Justin Douglas is a PhD candidate in the History Department at the University of Toronto. His research aims to contribute to the existing debates on the history of finance and debt by undertaking a historical analysis of the emergence of the credit card and to try to provide an account of the role that this new technology played in the ‘credit revolution’ in the United States – situating this ‘revolution’ roughly around 1970. Contributing to the history of technology and the growing interdisciplinary scholarship on financial practices, this research treats the credit card as a material device existing within a larger developing financial infrastructure that offers an important entry point into the contemporary history of debt and capitalism. Justin has been awarded a SSHRC Joseph-Armand Bombardier CGS Doctoral Scholarship.
Shiho Satsuka is an Associate Professor in the Department of Anthropology at the Unviersity of Toronto. Her research concerns the politics of knowledge, discourses of nature and science, and cultural practices of capitalism. She is interested in how divergent understandings of nature are produced, circulated, contested and transformed in translocal interactions shaped by the global expansion of capitalism. Her first book, Nature in Translation: Freedom, Subjectivity and Japanese Tourism Encounters in Canada (Duke UP 2015), analyzes the way Japanese tour guides translate ecological knowledge in national parks in the Canadian Rockies. The book examines how the guides’ translation of nature is related to the construction of their subjectivity, both as transnational flexible workers and as embodiments of Japanese cosmopolitan desire. She is currently working on her second book project examining the social role of scientists in the emerging global scientific and commercial networks associated with matsutake, a highly valued wild mushroom. In particular, she focuses on satoyama movements that aim to revitalize the traditional agrarian forests that produce matsutake, the politics of translation between expert science and other forms of knowledge, and the emerging discourses of “new commons” that envision alternative social and human-nonhuman relations. This research is also part of a collaborative, multi-sited ethnographic project, “Matsutake Worlds”. She was a Carson Fellow at the Rachel Carson Center for Environment and Society in Germany in 2012.

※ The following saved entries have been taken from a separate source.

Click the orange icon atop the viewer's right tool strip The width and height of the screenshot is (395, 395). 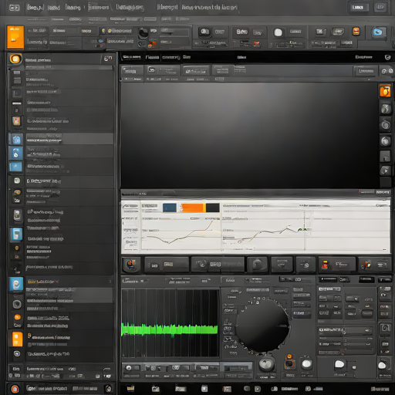point(385,91)
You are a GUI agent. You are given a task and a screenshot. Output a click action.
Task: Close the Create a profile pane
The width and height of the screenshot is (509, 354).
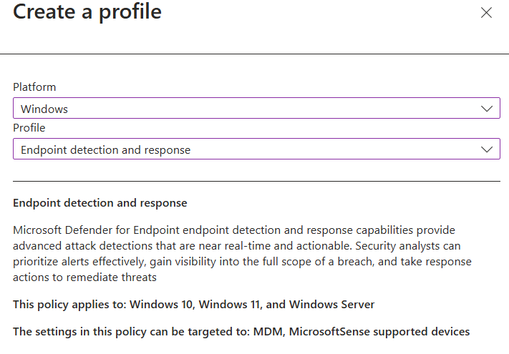[x=487, y=13]
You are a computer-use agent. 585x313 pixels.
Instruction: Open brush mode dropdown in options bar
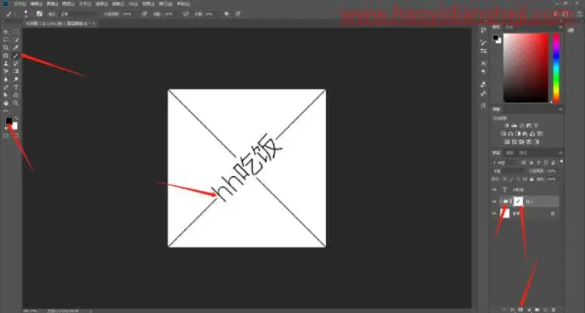click(x=80, y=14)
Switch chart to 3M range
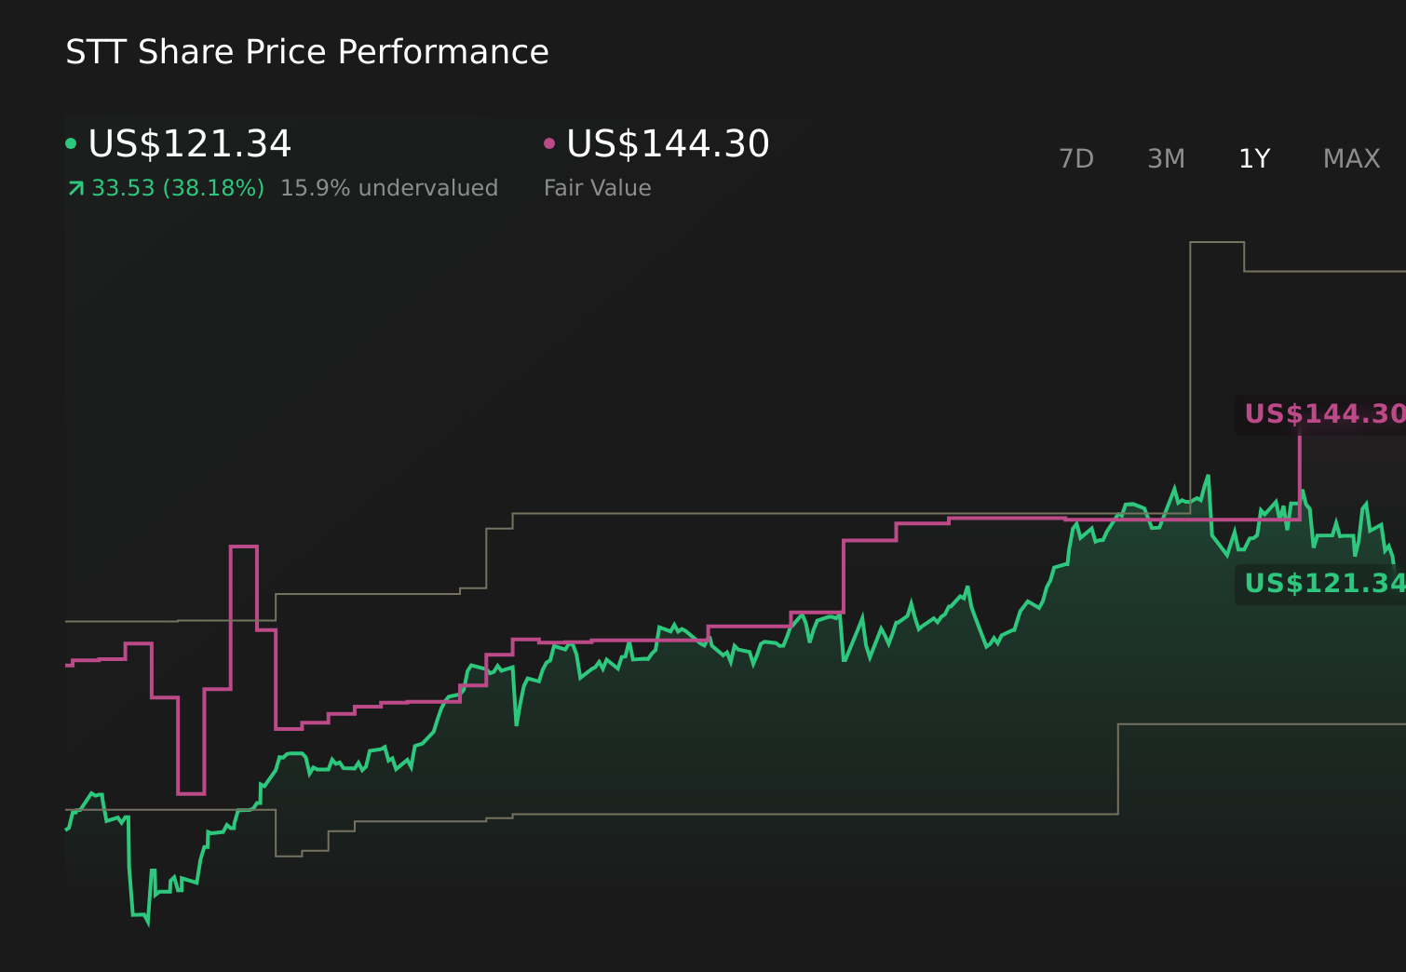Screen dimensions: 1406x972 click(x=1166, y=159)
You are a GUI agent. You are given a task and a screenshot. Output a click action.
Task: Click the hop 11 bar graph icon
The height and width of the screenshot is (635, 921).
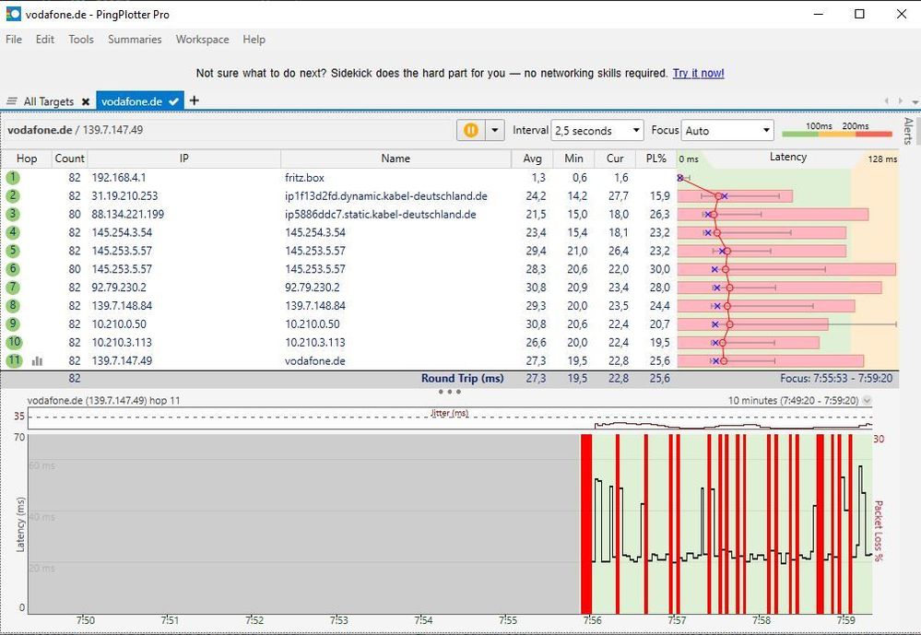[37, 361]
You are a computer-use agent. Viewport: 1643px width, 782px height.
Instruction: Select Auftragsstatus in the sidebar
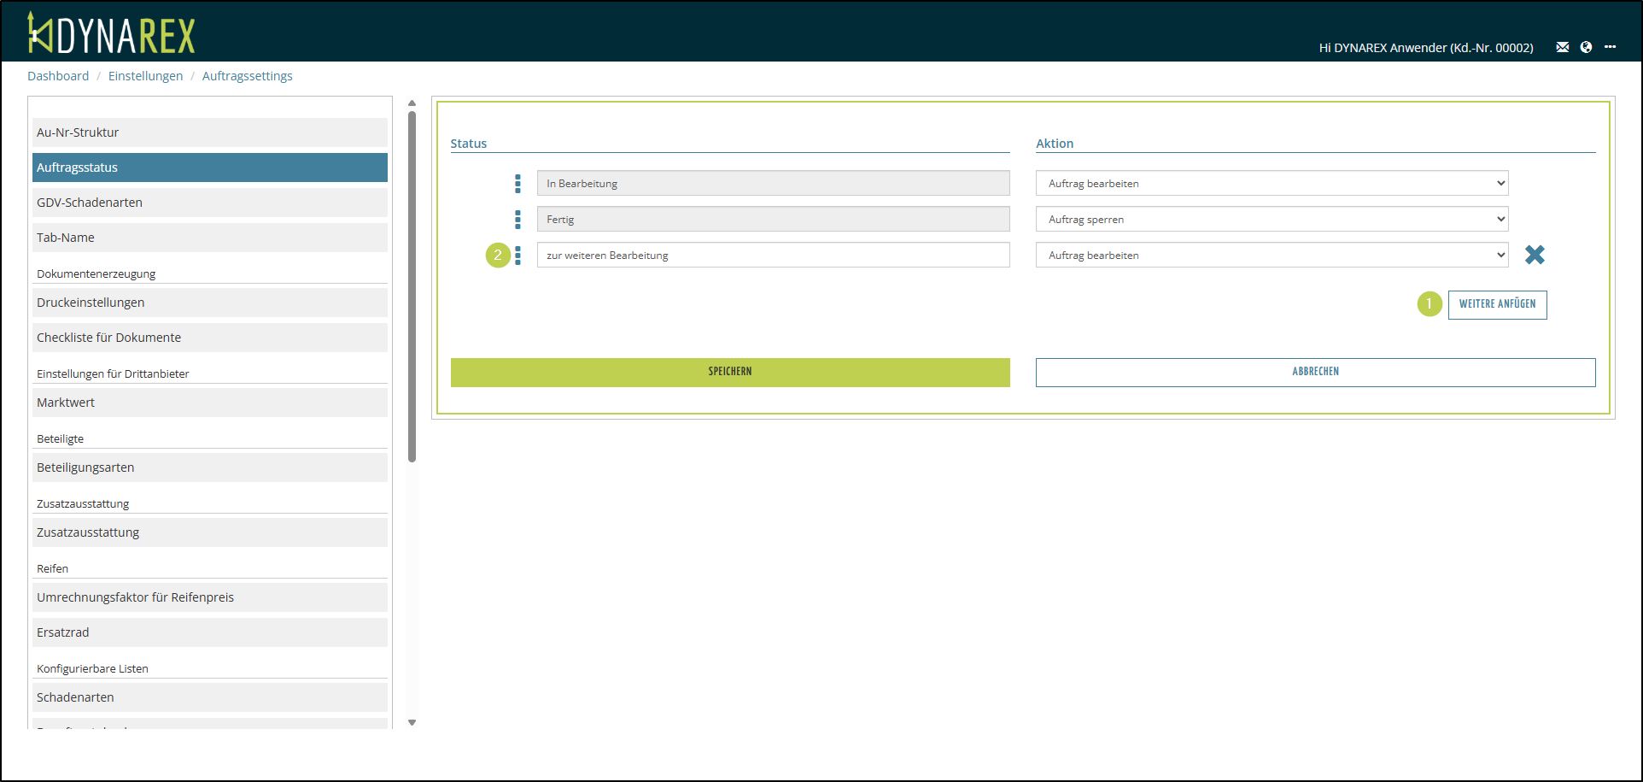210,168
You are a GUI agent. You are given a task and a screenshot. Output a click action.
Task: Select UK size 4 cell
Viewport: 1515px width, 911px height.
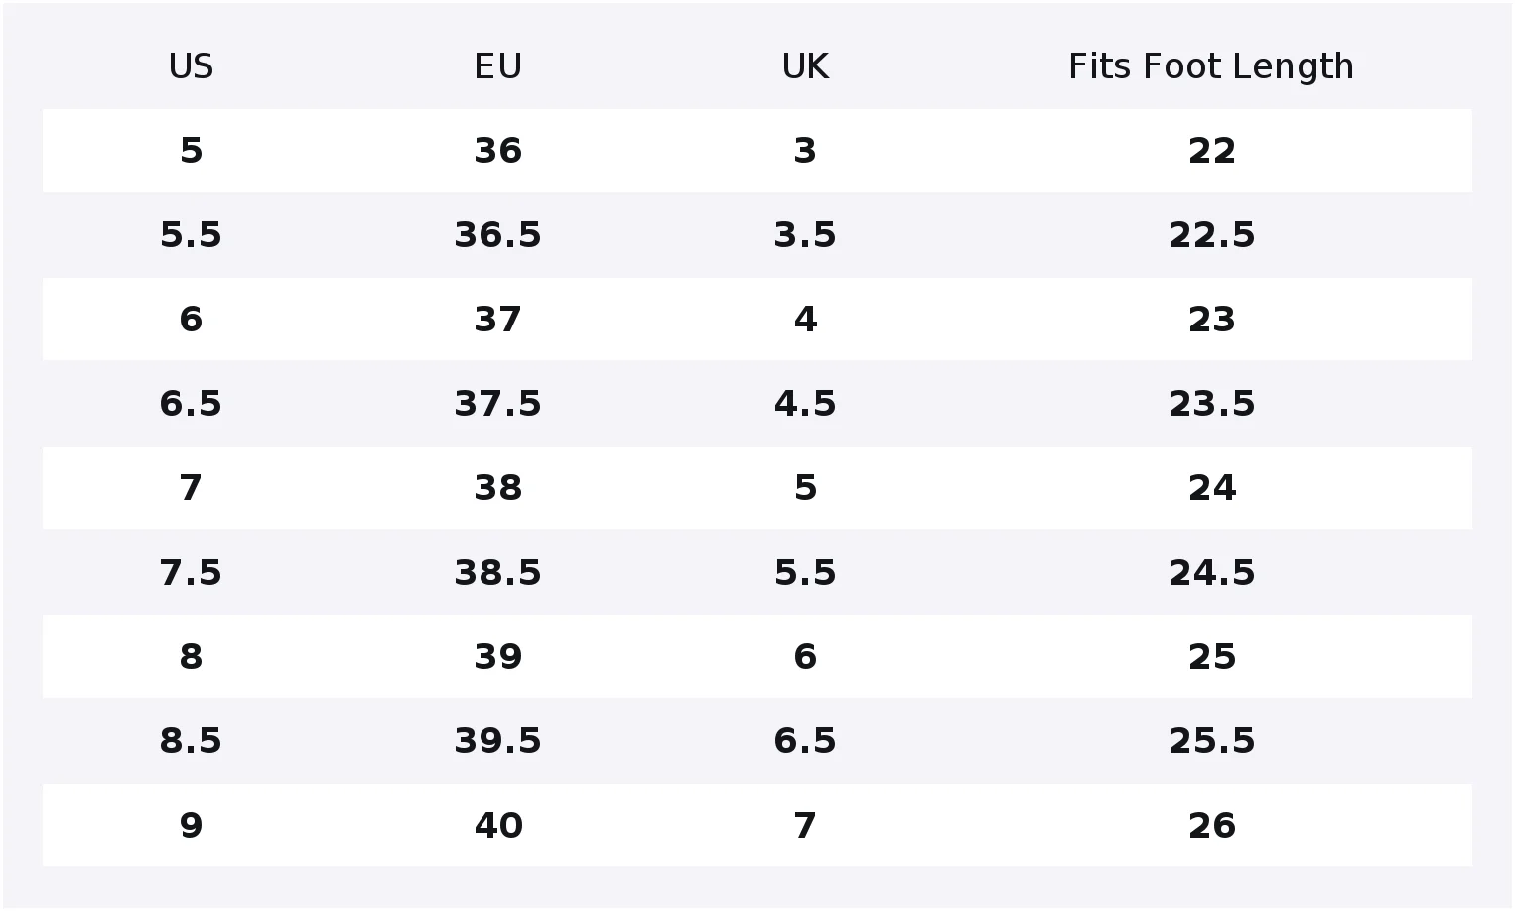805,320
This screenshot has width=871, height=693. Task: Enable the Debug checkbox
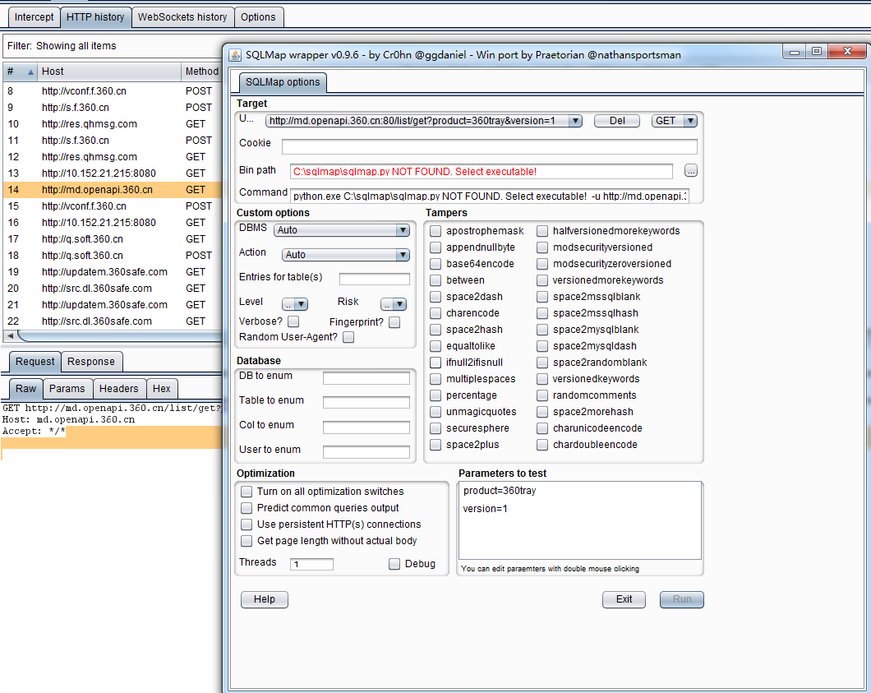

Sarah Sharma is Director of the McLuhan Centre for Culture and Technology and Associate Professor of Media Theory at the University of Toronto cross-anointed at the ICCIT (UTM) and the Faculty of Information (St.George). Her research focuses on feminist approaches to technology with a particular focus on temporality and labour. Her first monograph In the Meantime: Temporality and Cultural Politics (Duke University Press, 2014) was named the National Communication Association’s Critical Cultural Division Book of the Year. In the Meantime is an intervention in the popular sentiment that the world is ‘speeding up’. Working against this myopic focus on speedup, the book introduces a new approach to time called ‘power-chronography,’ locating the ways in which temporality operates as a key relation of power structured at the intersection of a range of social differences. Professor Sharma is currently working on a new book length project that explores the gendered politics of exit and refusal, or what she terms the ‘(s)Exit’ within contemporary techno-culture.